How to minimize the pain of lease transitions

Portable maintenance can significantly reduce the risks, costs and complexities of lease transitions for both lessors and lessees. Engaging engine experts as partners can speed up and smoothen the redelivery process, resulting in a win-win all round.

10.2017 | Text: Victoria Nicholls

Victoria Nicholls is a specialist for aftermarket topics such as engine MRO, leasing and asset management, as well as international market trends. The British-born editor lives in Berlin and works for MTU’s corporate communications in Hannover and Ludwigsfelde.


Ouch. According to a 2015 study by the International Bureau of Aviation (IBA), airlines spend an average of USD 1.65 million on extra costs related to each narrowbody redelivery to lessors, and overspend on widebodies can be twice that. The study also highlighted that engines were the largest single cost component, with costs close to USD 600k attributed to the difference between agreed redelivery conditions and the actual state of the engine.

One reason for this is the current complexity of lease returns. This stems from the fact that engine lease transitions involve three principle stakeholders: the lessor, the current lessee and the next lessee. All parties want to achieve a smooth transition in a cost-effective way – one that does not leave them exposed afterwards. Furthermore, there are multiple elements to be considered: contractual agreements and obligations, costs, planning, timing, and regulatory requirements. When incorrectly aligned, these elements can lead to exacerbated and uncontrolled costs, and unnecessary maintenance being performed.

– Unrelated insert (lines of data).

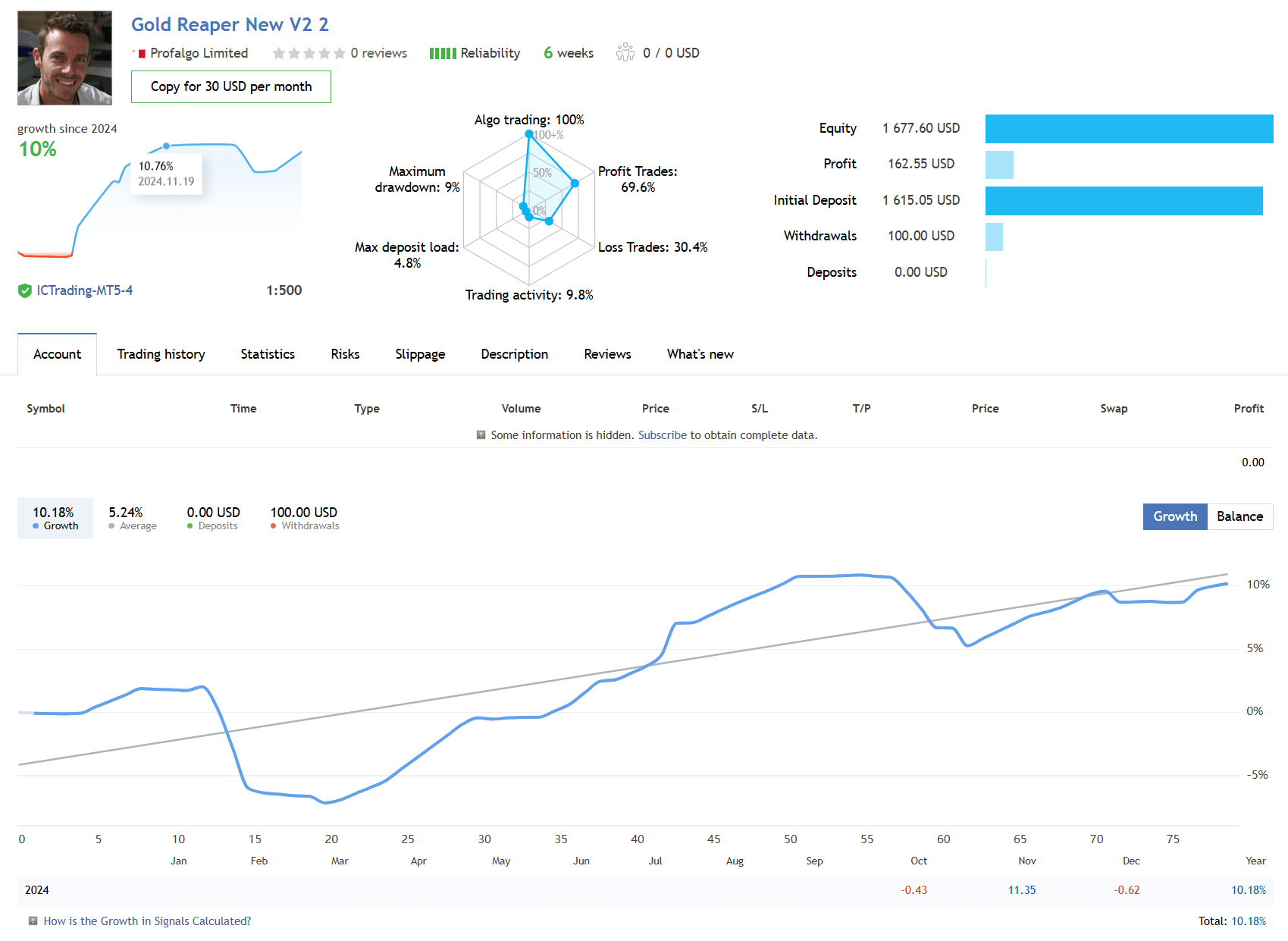Click the flag icon beside Profalgo Limited

(x=141, y=53)
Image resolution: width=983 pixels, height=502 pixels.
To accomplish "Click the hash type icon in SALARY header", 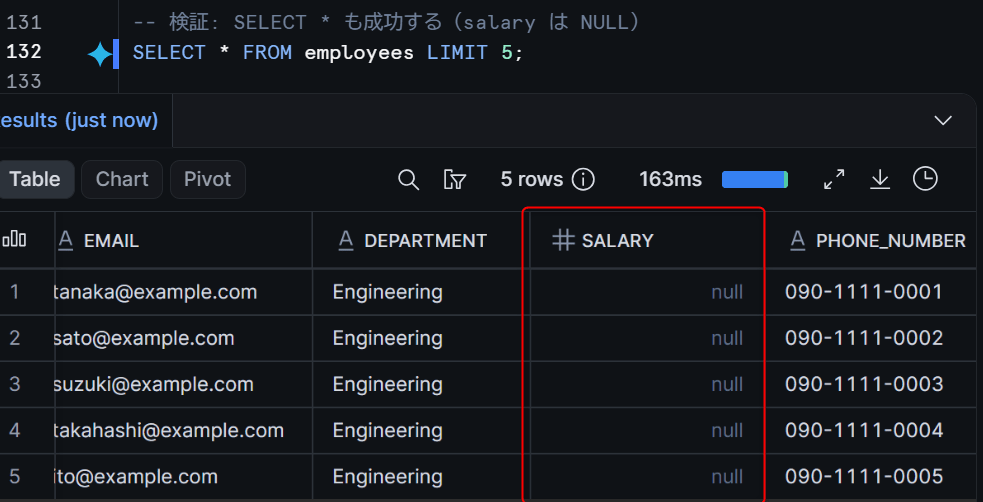I will 563,240.
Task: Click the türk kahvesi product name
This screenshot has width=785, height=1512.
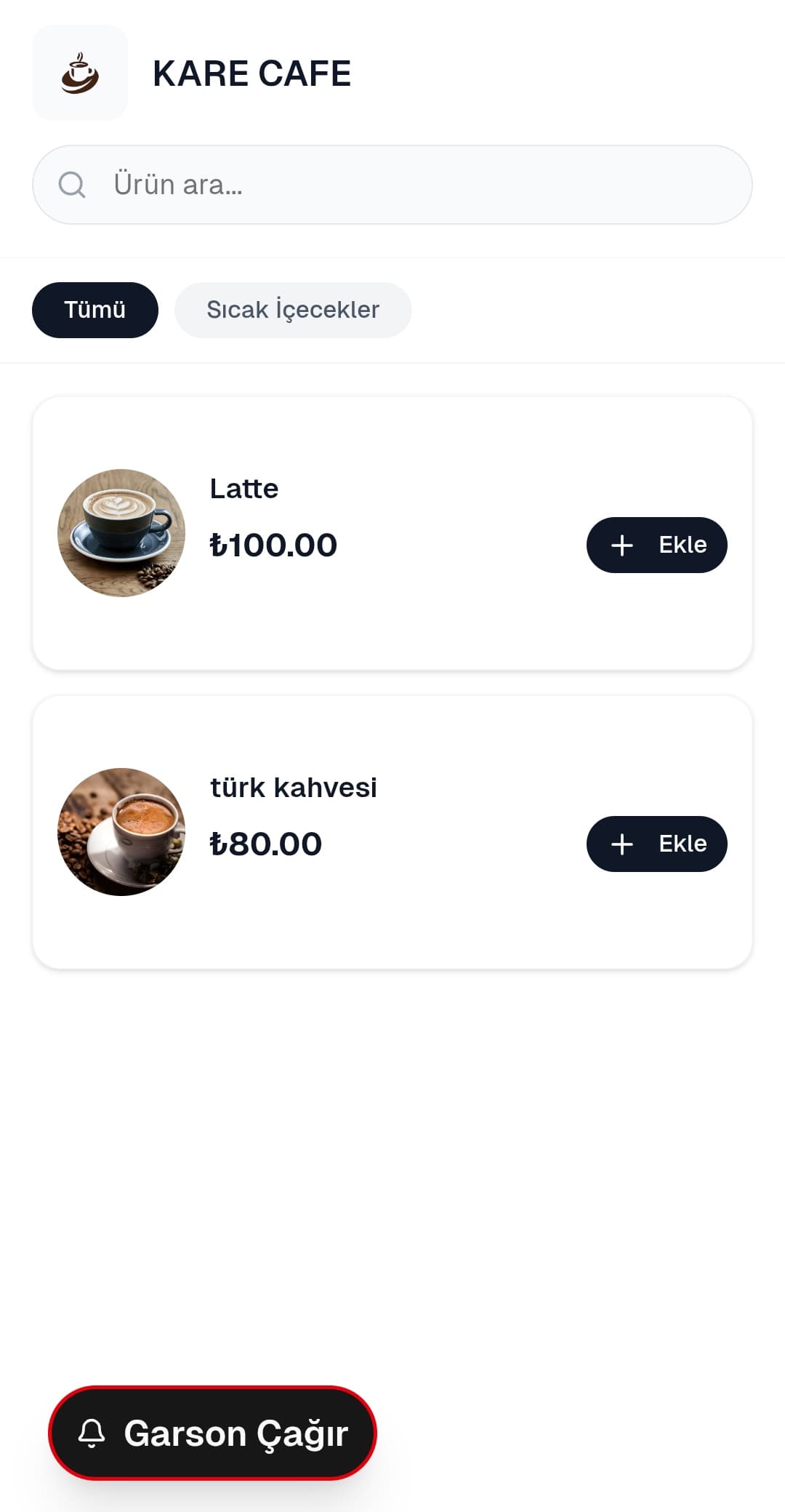Action: click(294, 788)
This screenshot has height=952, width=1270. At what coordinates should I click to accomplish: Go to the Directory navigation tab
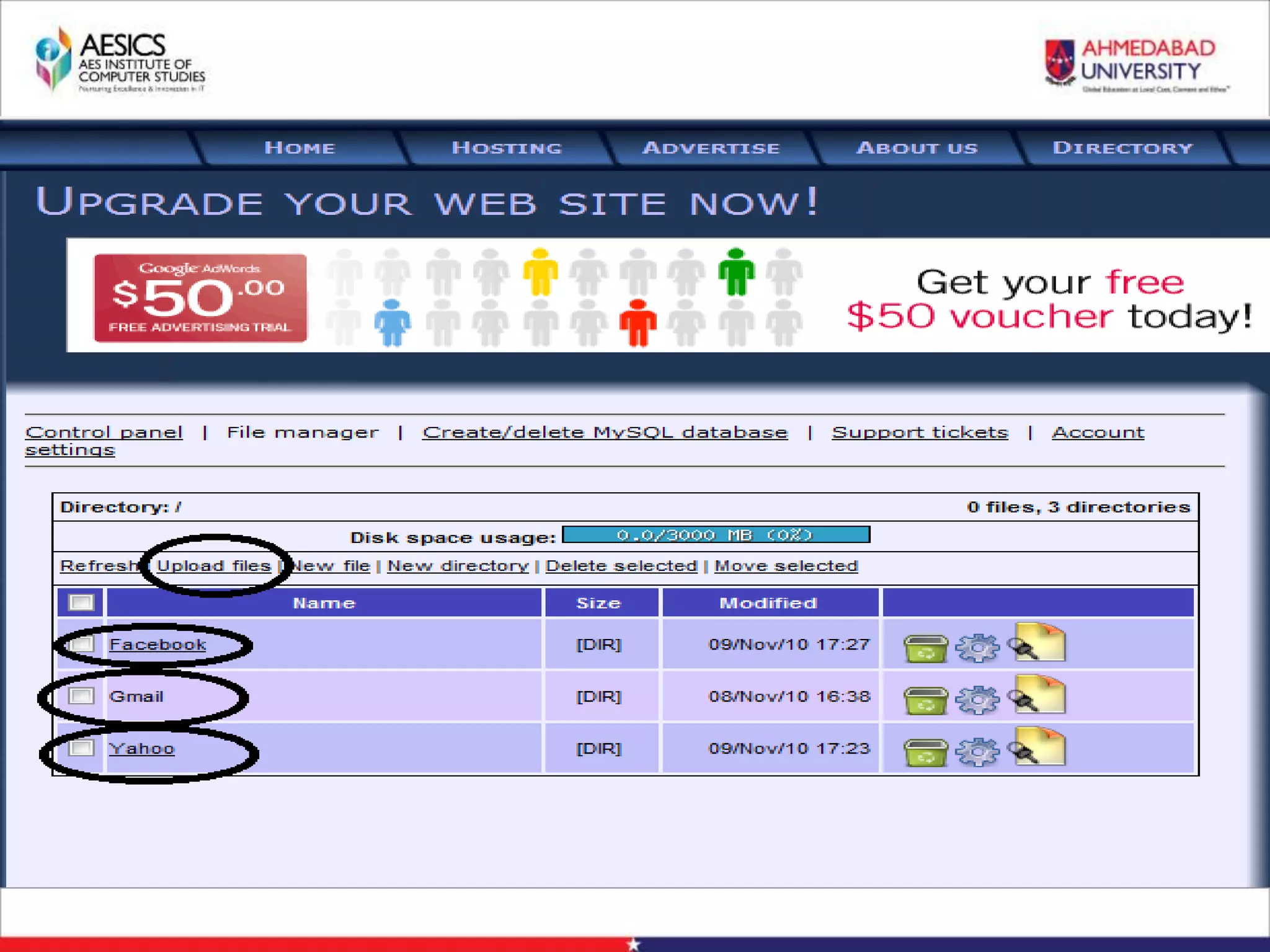pos(1122,148)

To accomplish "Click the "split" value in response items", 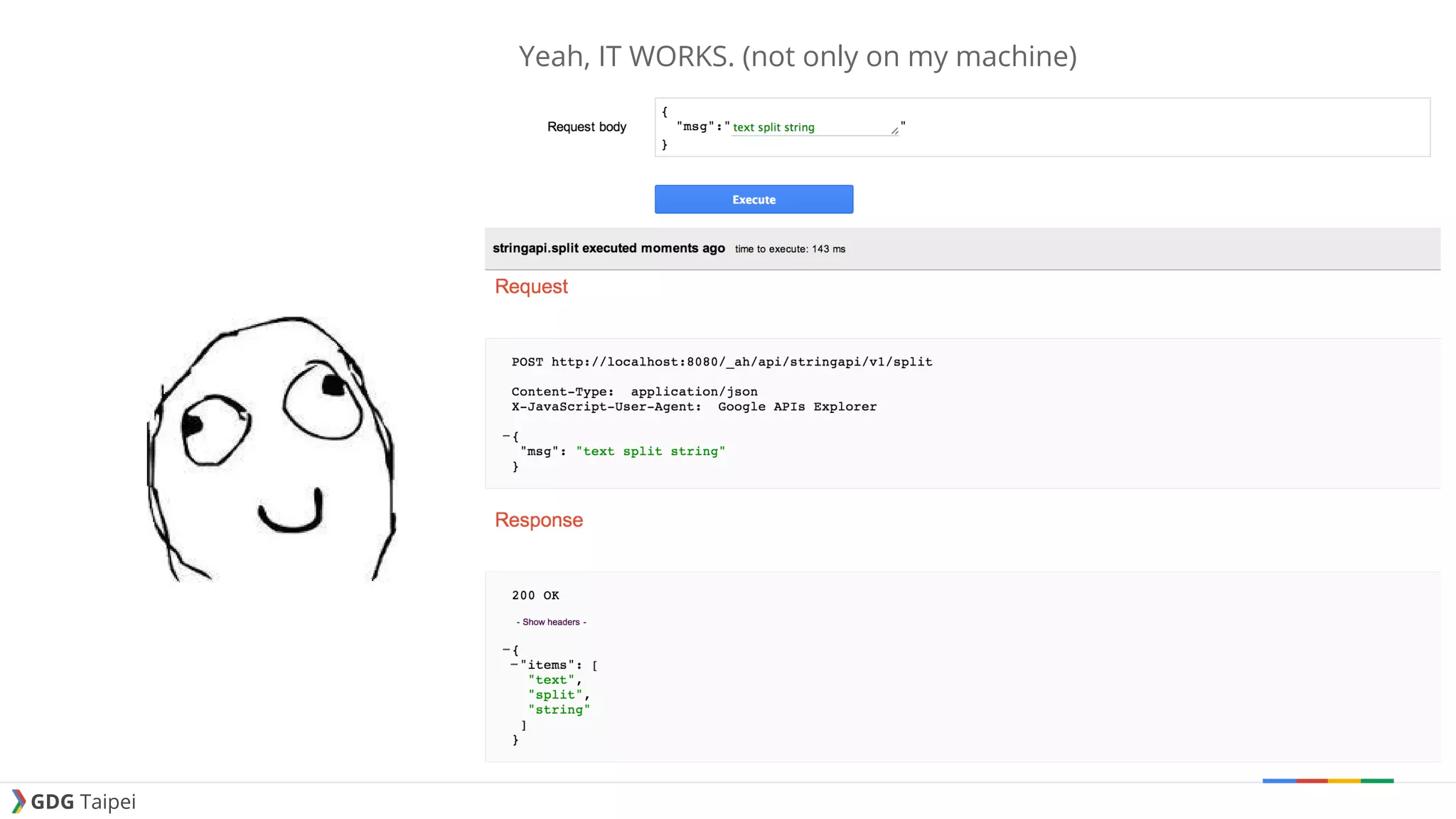I will coord(555,695).
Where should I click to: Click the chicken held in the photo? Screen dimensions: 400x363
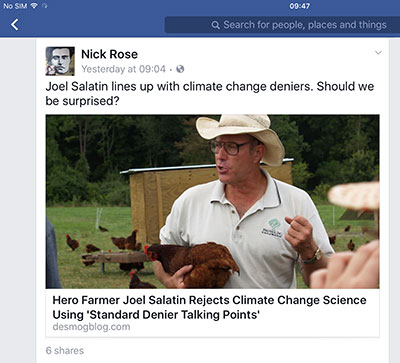pos(192,263)
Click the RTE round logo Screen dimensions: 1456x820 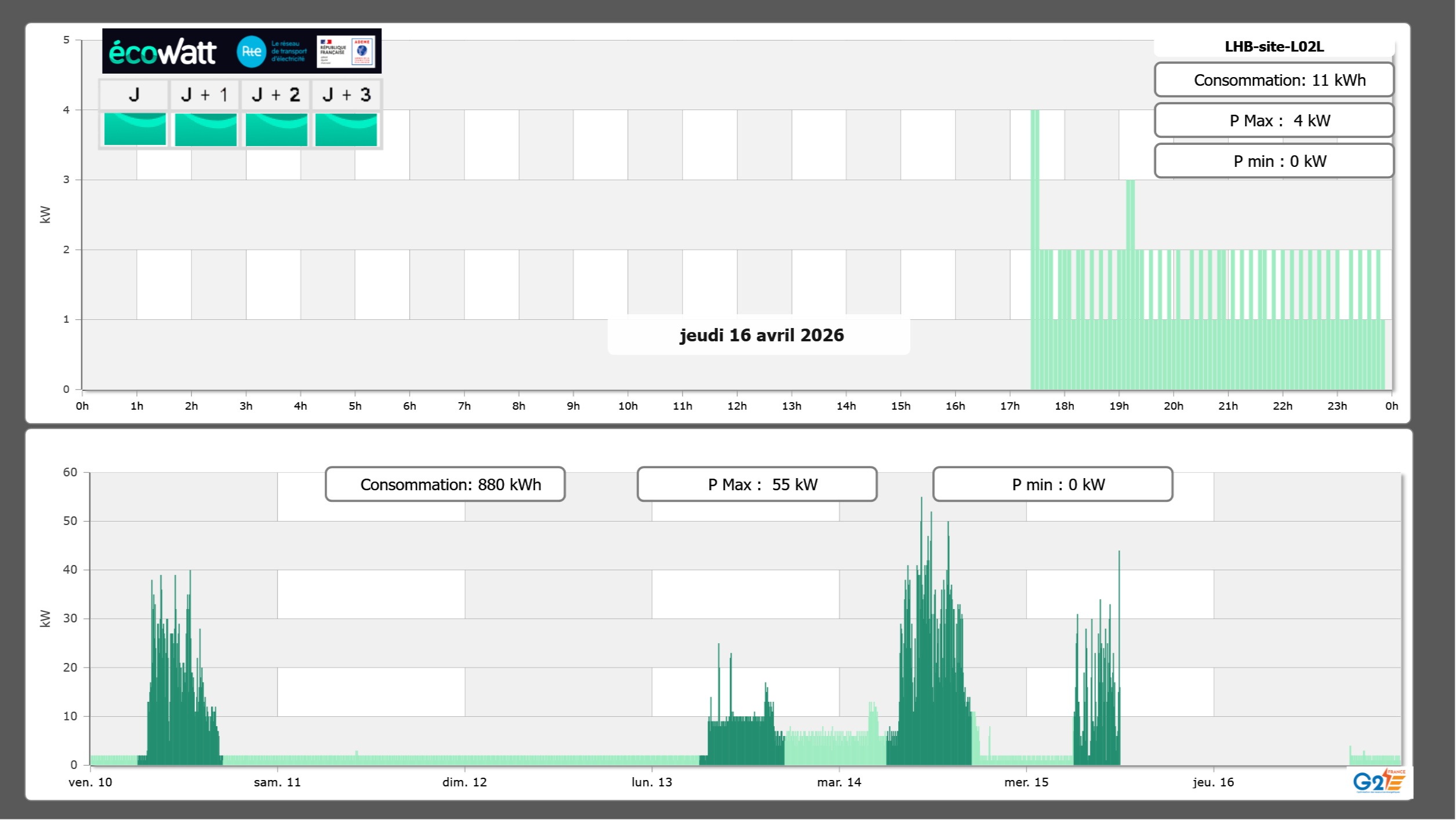251,52
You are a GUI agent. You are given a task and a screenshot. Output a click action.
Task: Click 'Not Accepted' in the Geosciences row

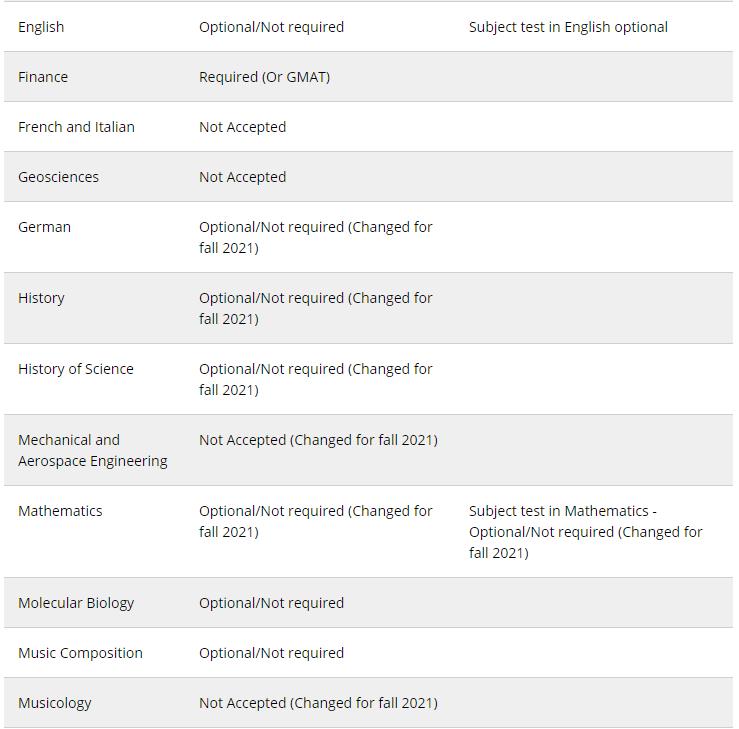pyautogui.click(x=242, y=177)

However, costs can be significantly reduced across the lifecycle through portable maintenance concepts, as offered by MTU Maintenance. Portability is about accurate engine assessment and appropriately performed maintenance being taken “as is” by the next lessee and carried forward. In turn, doing away with multiple boroscope re-inspections during transitions or life-limited parts being exchanged despite adequate green-time for further usage, for instance.

While cost-savings are a no-brainer for the operators, the issue of risk and exposure still remains. Lessors are concerned about the status of their asset and, more importantly, they want to know that any findings during transitions can be rectified without causing additional cost to them. The lessees, particularly those receiving the engine next, also don’t want to be burdened with costs arising from previous usage. In such cases, correct contractual coverage is important. In this respect, MTU Maintenance also offers unexpected engine removal coverage which includes dealing with corrective action required by findings during an end-of-lease check, something not always guaranteed by other parties. Additionally, MTU Maintenance protects residual value at all times.

Furthermore, the scope for misunderstanding and miscommunication between parties is huge. Because an engine’s history can be complex, and different people with different languages, technical experience and expectations are involved – not just regarding the three parties directly involved, but also authorities and regulators. Project timing can also be a cost-intensive issue, especially when the various steps in a transition aren’t activated at the right time. In fact, the IBA study also reported that 44.4 percent of late aircraft redelivery was down to underestimation of efforts required in redelivery processes.

Having a competent partner, like MTU Maintenance, on board to manage these transitions can improve the speed and smoothness of the redelivery process and provide peace of mind to all parties involved.